Ao abordar a questão dos minerais críticos, o Reitor da UPM chamou a atenção para a necessidade de uma cooperação que não reproduza padrões históricos de exploração. Sublinhou que a África não pode voltar a ocupar o lugar de mero fornecedor de matérias-primas, enquanto os seus povos permanecem como observadores dos benefícios gerados pelos seus próprios recursos. A exploração de minerais estratégicos deve estar associada à formação de quadros, à transferência de tecnologia, à investigação local, à industrialização, à agregação de valor e ao fortalecimento das instituições nacionais.


Outro ponto relevante da intervenção de Jorge Ferrão foi a Inteligência Artificial na educação. O Reitor observou que, em Moçambique, a IA representa uma grande oportunidade, mas, também, revela desigualdades tecnológicas, pedagógicas e institucionais. Muitos estudantes estão a migrar rapidamente para ambientes digitais, enquanto uma parte significativa dos professores ainda enfrenta dificuldades na transição do analógico para o digital. Esta diferença, segundo Jorge Ferrão, não deve ser interpretada como resistência dos docentes, mas como resultado de limitações concretas, incluindo falta de formação, insuficiência de equipamentos, acesso irregular à internet e ausência de apoio institucional consistente. Para o Reitor, o professor do futuro não será substituído pela Inteligência Artificial, mas terá de aprender a utilizá-la como ferramenta pedagógica, crítica e criativa. Ao mesmo tempo, alertou que o simples uso de redes sociais ou plataformas digitais pelos estudantes não significa, necessariamente, domínio do conhecimento. Saber usar tecnologia não é o mesmo que saber pesquisar, interpretar, seleccionar informação, produzir pensamento crítico e transformar dados em conhecimento útil para a sociedade.


A intervenção do Reitor da UPM também colocou a educação no centro da discussão sobre o futuro. Para o Prof. Doutor Jorge Ferrão, investir na educação é muito mais do que cumprir uma obrigação institucional ou governamental; é assumir uma posição clara em relação ao futuro dos países.
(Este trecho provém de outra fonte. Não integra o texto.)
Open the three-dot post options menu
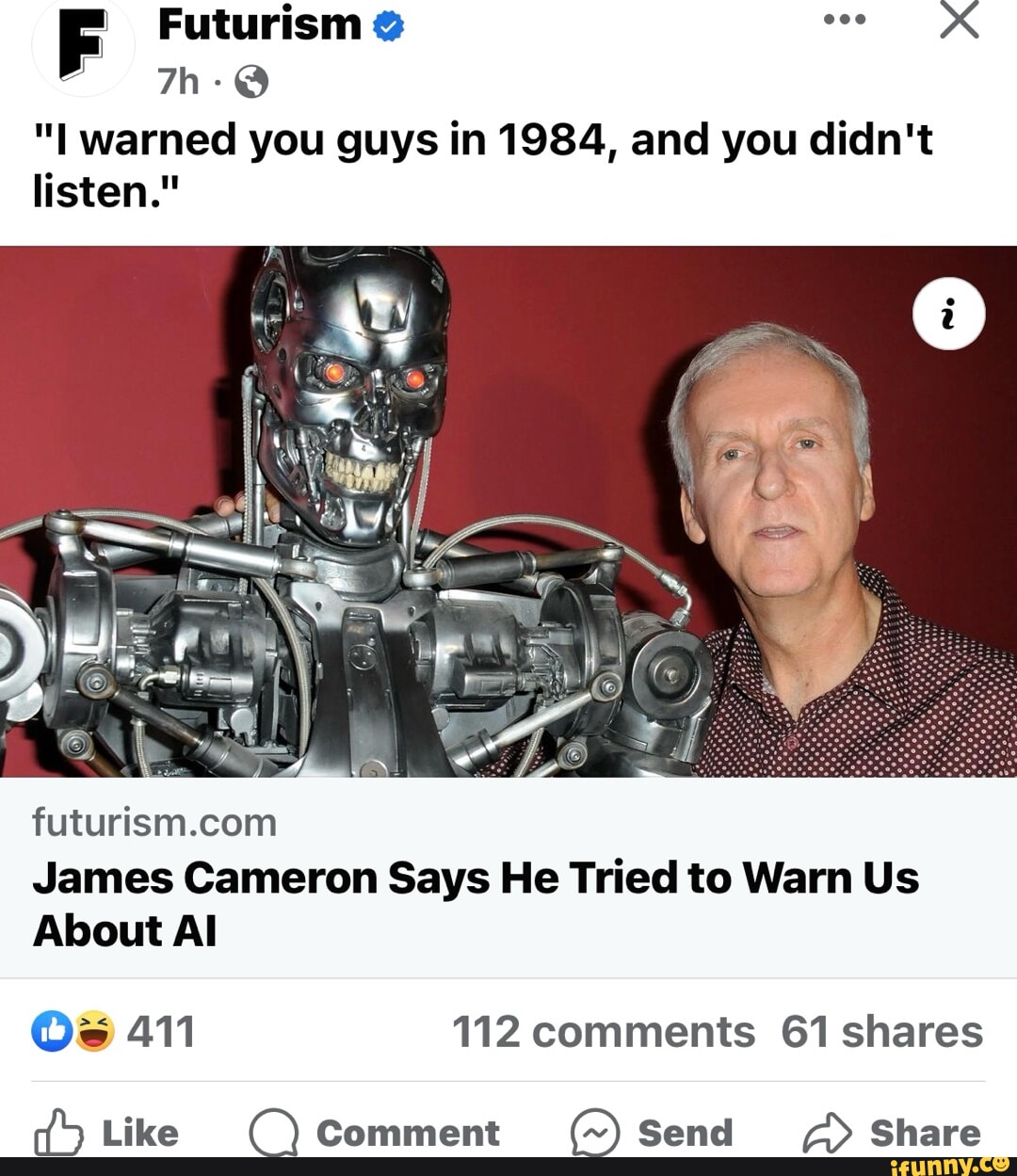Image resolution: width=1017 pixels, height=1176 pixels. coord(845,20)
A educação deve ser vista como investimento estratégico na capacidade científica, tecnológica, democrática e humana das nações.
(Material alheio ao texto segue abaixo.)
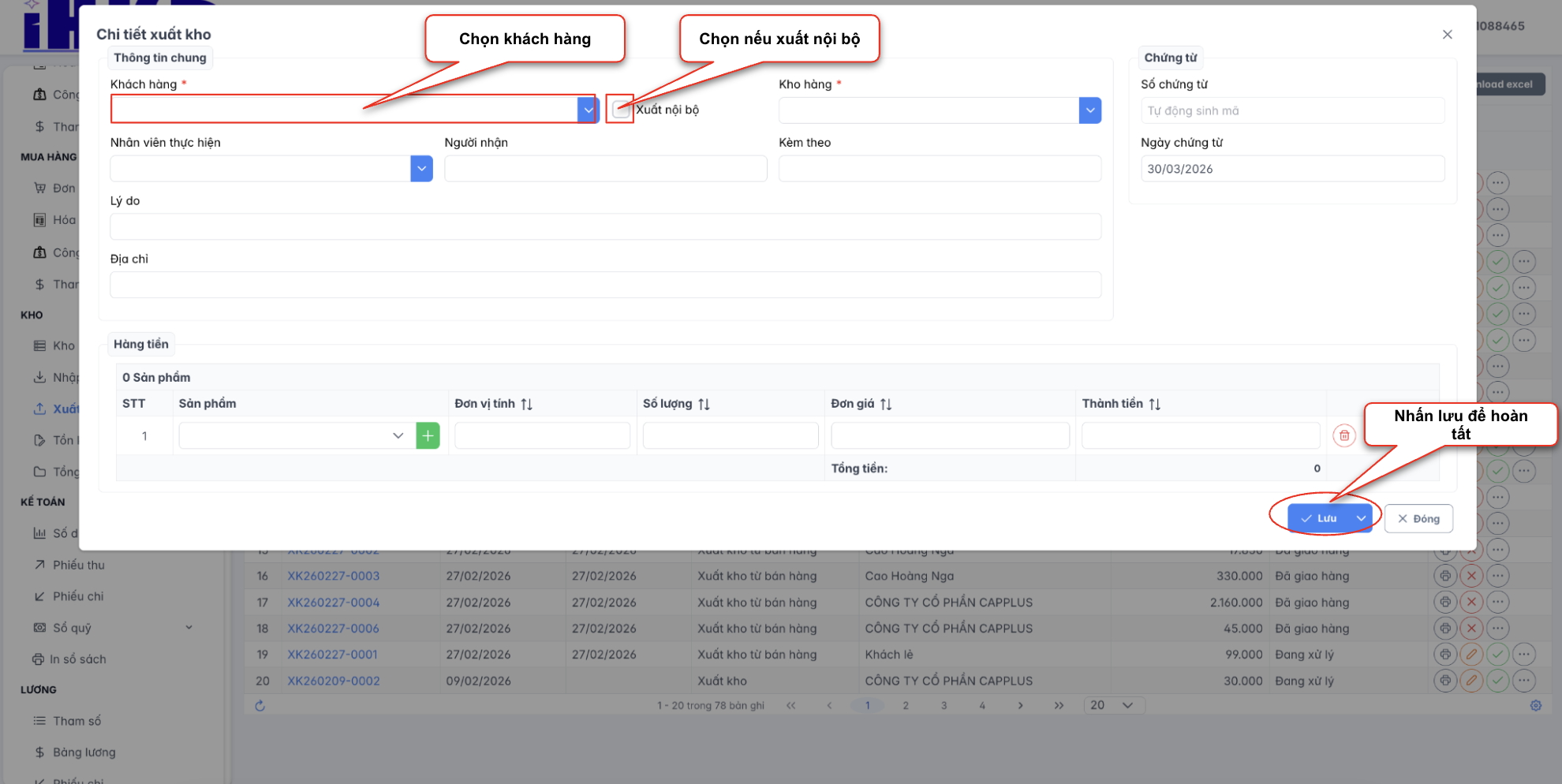
Task: Click the Lưu save button
Action: click(x=1319, y=518)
A participação da Universidade Pedagógica de Maputo no 1.º Fórum de Reitores Brasil–África reafirma, assim, o compromisso da instituição com uma cooperação internacional orientada para resultados concretos, para a formação de capacidades locais e para a produção de ciência útil aos países e aos povos.


O Fórum que decorre em Brasília reúne dirigentes universitários, académicos, decisores públicos e representantes de instituições de ensino superior do Brasil e de diversos países africanos.